Edward Kiledjian's Threat Intel

New VMScape attack breaks guest-host isolation on AMD, Intel CPUs www.bleepingcomputer.com/news/secu…

A new Spectre-like attack dubbed VMScape [CVE-2025-40300] allows a malicious VM to leak cryptographic keys from an unmodified QEMU hypervisor process running on modern AMD or Intel CPUs. The attack breaks the isolation between VMs and the cloud hypervisor, bypassing existing Spectre mitigations and threatening to leak sensitive data by leveraging speculative execution. The researchers highlight that VMScape does not require compromising the host and works on unmodified virtualization software with default mitigations enabled on the hardware.

VMScape was developed by a team of researchers at ETH Zurich public university in Switzerland, who discovered that it affects all AMD processors from Zen 1 to Zen 5, as well as Intel’s “Coffee Lake” CPUs. The newer, “Raptor Cove” and “Gracemont” are not impacted.

Linux kernel developers released patches that mitigate VMScape by adding an IBPB (Indirect Branch Prediction Barrier) on VMEXIT, effectively flushing the BPU when switching from guest to host. The researchers say that this mitigation has minimal performance impact in common workloads.

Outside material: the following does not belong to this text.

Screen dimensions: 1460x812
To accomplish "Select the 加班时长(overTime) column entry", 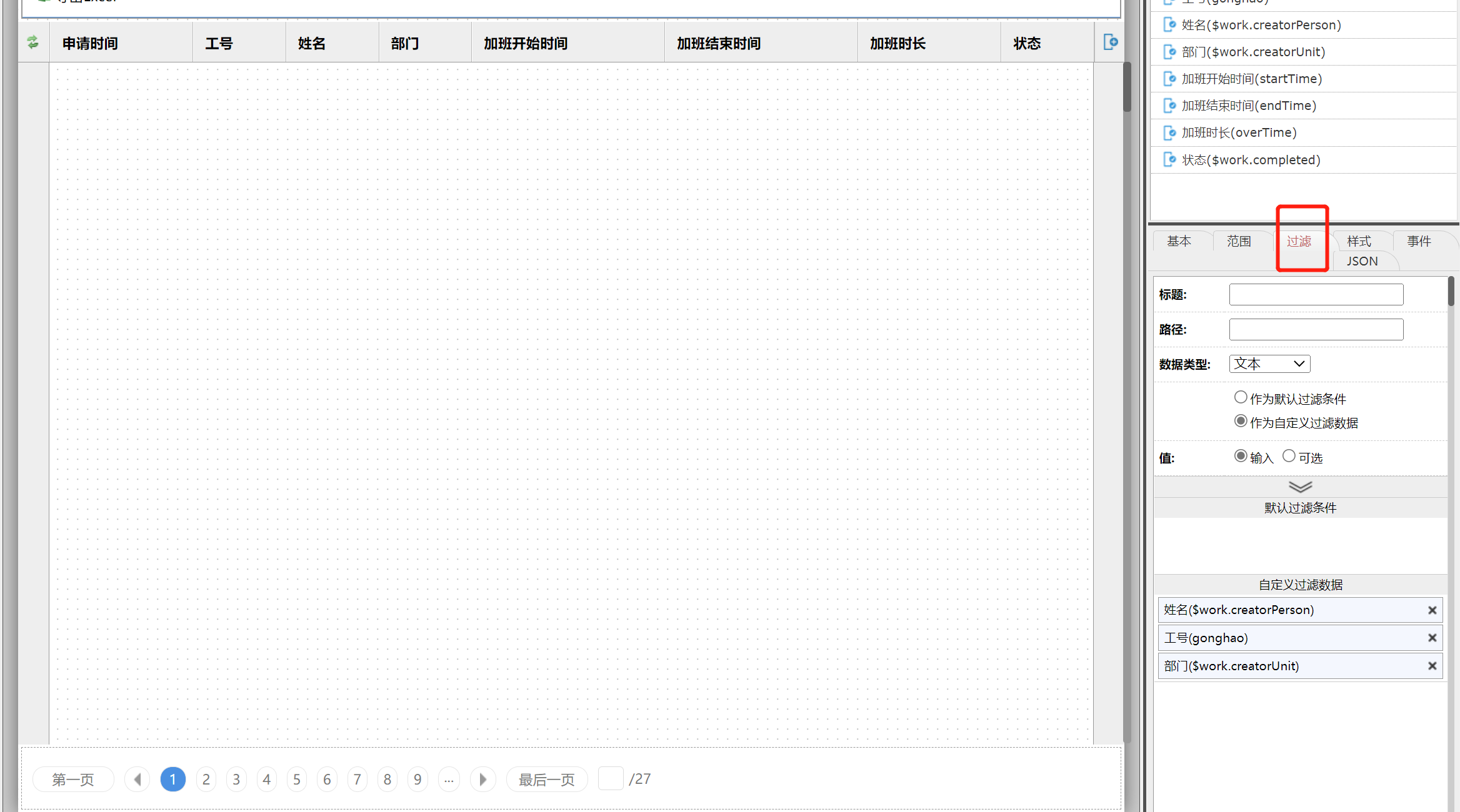I will tap(1239, 132).
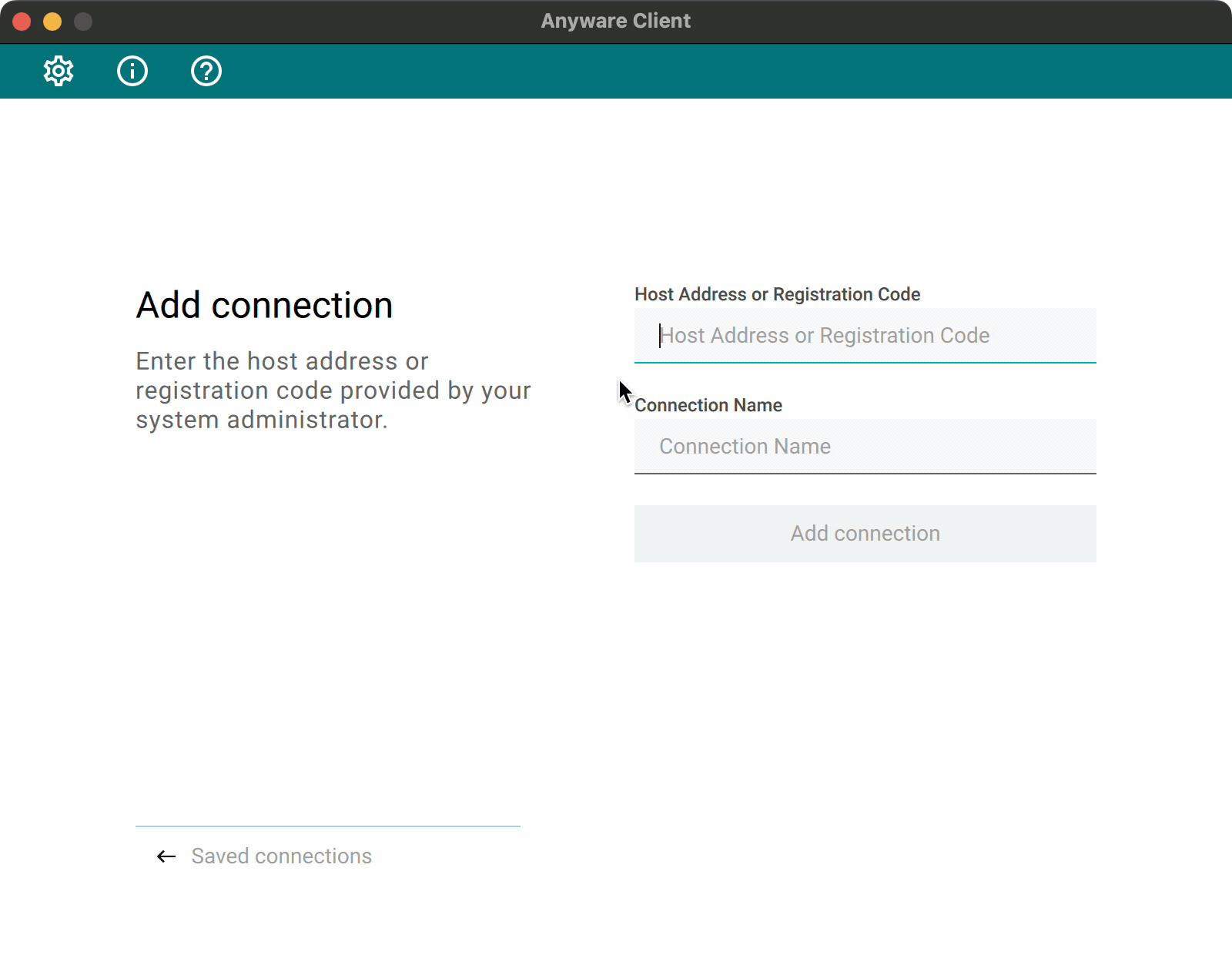Click the Anyware Client title bar
1232x955 pixels.
616,21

Virtualization is the backbone of cloud computing, and if one guest machine can read memory from the host, it threatens multi-tenant cloud security. However, it is essential to emphasize that attacks like VMScape require advanced knowledge, deep technical expertise, and sustained execution time. Because of this, such attacks, even if possible, do not represent a threat to the larger userbase.